Listed entries.

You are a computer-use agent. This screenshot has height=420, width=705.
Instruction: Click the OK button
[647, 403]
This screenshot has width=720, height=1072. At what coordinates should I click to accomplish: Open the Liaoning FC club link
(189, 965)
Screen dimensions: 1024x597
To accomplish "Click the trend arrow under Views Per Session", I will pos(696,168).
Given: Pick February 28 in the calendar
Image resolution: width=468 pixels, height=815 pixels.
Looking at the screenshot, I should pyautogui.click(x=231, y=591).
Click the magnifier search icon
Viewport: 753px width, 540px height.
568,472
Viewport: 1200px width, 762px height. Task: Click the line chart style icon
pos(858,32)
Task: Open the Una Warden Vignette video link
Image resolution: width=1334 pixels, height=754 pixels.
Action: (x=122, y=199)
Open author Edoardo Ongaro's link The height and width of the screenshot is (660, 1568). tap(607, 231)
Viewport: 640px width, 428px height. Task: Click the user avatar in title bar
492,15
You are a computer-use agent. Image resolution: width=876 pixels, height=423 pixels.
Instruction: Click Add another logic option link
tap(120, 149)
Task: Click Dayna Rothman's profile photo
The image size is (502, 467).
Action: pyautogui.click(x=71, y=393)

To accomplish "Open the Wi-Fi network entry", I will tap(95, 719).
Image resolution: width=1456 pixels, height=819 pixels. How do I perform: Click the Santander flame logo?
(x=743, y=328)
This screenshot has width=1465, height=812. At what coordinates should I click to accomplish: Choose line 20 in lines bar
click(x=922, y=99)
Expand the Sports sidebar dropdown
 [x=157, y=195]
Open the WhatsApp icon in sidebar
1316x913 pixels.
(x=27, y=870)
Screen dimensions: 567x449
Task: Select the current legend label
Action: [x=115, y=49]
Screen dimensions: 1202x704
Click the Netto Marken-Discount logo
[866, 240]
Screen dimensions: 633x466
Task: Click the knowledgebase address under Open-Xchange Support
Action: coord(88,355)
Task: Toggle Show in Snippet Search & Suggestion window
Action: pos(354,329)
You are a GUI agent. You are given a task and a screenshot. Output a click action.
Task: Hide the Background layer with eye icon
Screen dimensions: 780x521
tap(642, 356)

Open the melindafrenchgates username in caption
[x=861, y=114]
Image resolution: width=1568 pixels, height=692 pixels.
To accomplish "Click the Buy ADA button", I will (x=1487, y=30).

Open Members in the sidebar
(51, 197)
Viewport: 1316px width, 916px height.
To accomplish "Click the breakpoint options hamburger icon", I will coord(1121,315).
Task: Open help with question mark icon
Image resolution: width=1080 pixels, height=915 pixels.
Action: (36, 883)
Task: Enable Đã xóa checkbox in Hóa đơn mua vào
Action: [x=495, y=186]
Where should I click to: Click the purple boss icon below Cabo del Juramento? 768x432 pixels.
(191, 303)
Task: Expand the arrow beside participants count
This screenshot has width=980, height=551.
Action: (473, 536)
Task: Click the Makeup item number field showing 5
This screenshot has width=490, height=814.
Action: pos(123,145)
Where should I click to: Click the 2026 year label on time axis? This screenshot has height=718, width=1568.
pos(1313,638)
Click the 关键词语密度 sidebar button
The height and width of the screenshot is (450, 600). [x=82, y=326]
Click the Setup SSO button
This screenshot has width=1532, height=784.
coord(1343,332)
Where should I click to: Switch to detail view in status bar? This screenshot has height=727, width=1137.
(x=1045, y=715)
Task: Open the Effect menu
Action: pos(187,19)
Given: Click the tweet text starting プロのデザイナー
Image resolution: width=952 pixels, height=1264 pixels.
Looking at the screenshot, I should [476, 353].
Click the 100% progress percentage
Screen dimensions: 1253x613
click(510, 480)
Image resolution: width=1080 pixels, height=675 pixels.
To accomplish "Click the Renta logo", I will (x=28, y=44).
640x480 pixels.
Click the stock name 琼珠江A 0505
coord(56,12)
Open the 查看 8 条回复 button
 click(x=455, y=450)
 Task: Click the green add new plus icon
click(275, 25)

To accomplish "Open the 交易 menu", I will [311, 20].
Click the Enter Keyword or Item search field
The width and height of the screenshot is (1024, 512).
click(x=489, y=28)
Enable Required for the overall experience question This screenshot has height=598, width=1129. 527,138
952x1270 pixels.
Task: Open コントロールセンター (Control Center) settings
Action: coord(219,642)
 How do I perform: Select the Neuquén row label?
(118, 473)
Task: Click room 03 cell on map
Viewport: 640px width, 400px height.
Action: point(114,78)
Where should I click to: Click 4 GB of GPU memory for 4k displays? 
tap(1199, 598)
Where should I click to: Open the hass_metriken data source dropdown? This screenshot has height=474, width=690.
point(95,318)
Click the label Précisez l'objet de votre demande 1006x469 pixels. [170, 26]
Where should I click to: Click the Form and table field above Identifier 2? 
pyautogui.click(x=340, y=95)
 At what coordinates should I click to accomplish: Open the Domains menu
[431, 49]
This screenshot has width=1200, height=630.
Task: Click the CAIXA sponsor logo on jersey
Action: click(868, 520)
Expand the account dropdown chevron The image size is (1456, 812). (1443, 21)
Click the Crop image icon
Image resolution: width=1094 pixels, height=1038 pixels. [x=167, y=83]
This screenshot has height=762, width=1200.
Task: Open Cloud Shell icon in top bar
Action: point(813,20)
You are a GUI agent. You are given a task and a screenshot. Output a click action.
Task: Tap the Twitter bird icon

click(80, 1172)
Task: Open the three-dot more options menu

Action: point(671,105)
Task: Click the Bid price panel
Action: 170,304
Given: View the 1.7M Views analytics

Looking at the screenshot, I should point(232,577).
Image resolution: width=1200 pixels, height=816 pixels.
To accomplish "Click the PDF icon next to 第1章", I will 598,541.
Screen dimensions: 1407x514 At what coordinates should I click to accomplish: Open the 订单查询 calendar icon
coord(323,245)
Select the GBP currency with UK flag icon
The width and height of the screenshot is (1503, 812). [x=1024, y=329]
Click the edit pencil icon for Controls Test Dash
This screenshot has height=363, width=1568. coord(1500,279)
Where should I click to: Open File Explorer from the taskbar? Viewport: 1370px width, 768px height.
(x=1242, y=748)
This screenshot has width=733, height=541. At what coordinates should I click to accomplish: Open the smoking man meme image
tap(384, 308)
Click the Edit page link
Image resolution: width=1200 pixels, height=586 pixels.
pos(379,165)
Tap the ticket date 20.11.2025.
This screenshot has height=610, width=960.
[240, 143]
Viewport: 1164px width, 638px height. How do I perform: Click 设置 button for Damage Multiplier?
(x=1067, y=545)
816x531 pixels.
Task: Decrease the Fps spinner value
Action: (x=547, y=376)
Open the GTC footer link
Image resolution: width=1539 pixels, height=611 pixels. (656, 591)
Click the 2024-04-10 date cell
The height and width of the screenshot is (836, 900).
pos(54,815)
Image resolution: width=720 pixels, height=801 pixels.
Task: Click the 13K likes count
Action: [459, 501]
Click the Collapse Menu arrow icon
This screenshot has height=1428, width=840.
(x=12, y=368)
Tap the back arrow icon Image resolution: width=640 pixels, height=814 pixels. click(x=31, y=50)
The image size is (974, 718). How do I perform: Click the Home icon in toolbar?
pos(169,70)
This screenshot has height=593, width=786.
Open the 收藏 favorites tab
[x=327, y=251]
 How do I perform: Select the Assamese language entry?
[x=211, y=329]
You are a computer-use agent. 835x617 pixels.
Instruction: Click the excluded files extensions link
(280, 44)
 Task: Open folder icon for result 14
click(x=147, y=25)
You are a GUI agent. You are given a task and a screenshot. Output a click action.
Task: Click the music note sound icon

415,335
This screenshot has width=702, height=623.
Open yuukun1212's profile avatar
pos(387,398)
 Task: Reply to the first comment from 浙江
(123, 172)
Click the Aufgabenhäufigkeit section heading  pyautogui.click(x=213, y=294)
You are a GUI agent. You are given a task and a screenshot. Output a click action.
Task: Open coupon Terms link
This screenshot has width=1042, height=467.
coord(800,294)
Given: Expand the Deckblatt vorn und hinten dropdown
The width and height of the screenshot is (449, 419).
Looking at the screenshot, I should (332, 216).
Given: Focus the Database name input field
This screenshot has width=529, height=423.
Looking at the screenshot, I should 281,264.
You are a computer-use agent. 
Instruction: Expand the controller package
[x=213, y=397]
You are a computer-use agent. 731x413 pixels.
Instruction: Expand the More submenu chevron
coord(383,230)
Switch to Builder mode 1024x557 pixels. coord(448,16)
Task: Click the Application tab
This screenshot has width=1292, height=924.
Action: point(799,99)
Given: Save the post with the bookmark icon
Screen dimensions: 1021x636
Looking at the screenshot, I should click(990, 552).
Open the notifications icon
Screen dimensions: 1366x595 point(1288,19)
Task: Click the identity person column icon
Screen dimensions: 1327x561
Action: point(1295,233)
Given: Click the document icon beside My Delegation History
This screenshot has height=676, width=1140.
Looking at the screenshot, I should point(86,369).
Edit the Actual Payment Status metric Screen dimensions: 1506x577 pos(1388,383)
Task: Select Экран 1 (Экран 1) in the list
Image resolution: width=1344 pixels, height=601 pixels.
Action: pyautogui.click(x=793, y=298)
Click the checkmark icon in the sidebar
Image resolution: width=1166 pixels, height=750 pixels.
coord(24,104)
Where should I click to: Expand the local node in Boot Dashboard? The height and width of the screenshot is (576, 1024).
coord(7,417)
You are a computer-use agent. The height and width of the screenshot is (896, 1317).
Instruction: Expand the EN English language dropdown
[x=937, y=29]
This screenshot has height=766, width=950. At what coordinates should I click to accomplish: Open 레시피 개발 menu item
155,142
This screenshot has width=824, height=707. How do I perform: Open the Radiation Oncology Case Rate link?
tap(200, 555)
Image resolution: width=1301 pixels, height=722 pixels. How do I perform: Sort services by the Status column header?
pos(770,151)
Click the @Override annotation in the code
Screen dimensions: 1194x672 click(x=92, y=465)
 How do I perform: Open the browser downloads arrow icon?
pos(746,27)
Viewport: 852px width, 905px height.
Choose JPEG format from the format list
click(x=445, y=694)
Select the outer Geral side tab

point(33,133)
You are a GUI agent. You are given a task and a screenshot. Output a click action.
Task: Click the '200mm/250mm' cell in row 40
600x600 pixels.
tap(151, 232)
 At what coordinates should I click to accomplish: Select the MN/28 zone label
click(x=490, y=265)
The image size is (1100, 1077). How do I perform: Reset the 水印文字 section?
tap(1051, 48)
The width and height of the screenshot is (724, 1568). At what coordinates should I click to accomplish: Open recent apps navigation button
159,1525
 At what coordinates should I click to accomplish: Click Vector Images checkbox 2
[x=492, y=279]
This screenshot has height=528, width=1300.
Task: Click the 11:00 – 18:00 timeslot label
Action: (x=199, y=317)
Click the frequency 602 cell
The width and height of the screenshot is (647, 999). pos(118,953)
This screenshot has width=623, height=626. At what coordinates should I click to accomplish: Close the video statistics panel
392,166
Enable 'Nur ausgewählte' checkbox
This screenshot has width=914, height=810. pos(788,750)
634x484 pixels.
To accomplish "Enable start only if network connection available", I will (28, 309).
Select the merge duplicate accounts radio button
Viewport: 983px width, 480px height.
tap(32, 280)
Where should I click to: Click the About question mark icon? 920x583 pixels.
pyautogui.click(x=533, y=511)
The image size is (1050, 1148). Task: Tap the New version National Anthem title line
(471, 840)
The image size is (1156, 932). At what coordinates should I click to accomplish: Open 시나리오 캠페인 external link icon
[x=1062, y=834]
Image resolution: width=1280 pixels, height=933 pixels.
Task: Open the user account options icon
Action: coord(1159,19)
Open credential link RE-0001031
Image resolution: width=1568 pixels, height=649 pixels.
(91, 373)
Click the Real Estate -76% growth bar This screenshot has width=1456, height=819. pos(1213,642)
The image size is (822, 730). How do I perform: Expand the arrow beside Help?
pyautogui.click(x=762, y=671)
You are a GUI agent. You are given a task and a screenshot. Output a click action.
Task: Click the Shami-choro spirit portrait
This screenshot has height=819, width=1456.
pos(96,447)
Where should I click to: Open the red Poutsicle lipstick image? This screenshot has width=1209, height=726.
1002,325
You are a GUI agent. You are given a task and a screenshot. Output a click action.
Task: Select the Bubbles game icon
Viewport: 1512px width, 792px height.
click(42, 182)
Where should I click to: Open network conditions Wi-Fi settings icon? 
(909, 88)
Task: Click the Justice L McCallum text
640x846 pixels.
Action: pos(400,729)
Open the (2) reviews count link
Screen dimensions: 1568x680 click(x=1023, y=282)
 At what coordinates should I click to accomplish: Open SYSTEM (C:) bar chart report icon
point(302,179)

What to work on.
Looking at the entries above, can you reproduce exactly the lines from the one that holds "Instruction: Click Add" through the one that holds "Task: Click the Makeup", and only those?

Output below.
Instruction: Click Add another logic option link
tap(120, 149)
Task: Click Dayna Rothman's profile photo
The image size is (502, 467).
Action: pyautogui.click(x=71, y=393)

To accomplish "Open the Wi-Fi network entry", I will tap(95, 719).
Image resolution: width=1456 pixels, height=819 pixels. How do I perform: Click the Santander flame logo?
(x=743, y=328)
This screenshot has width=1465, height=812. At what coordinates should I click to accomplish: Choose line 20 in lines bar
click(x=922, y=99)
Expand the Sports sidebar dropdown
 [x=157, y=195]
Open the WhatsApp icon in sidebar
1316x913 pixels.
(x=27, y=870)
Screen dimensions: 567x449
Task: Select the current legend label
Action: [x=115, y=49]
Screen dimensions: 1202x704
Click the Netto Marken-Discount logo
[866, 240]
Screen dimensions: 633x466
Task: Click the knowledgebase address under Open-Xchange Support
Action: coord(88,355)
Task: Toggle Show in Snippet Search & Suggestion window
Action: pos(354,329)
You are a GUI agent. You are given a task and a screenshot. Output a click action.
Task: Hide the Background layer with eye icon
Screen dimensions: 780x521
tap(642, 356)

Open the melindafrenchgates username in caption
[x=861, y=114]
Image resolution: width=1568 pixels, height=692 pixels.
To accomplish "Click the Buy ADA button", I will (x=1487, y=30).

Open Members in the sidebar
(51, 197)
Viewport: 1316px width, 916px height.
To accomplish "Click the breakpoint options hamburger icon", I will coord(1121,315).
Task: Open help with question mark icon
Image resolution: width=1080 pixels, height=915 pixels.
Action: (36, 883)
Task: Enable Đã xóa checkbox in Hóa đơn mua vào
Action: [x=495, y=186]
Where should I click to: Click the purple boss icon below Cabo del Juramento? 768x432 pixels.
(191, 303)
Task: Expand the arrow beside participants count
This screenshot has width=980, height=551.
Action: (473, 536)
Task: Click the Makeup item number field showing 5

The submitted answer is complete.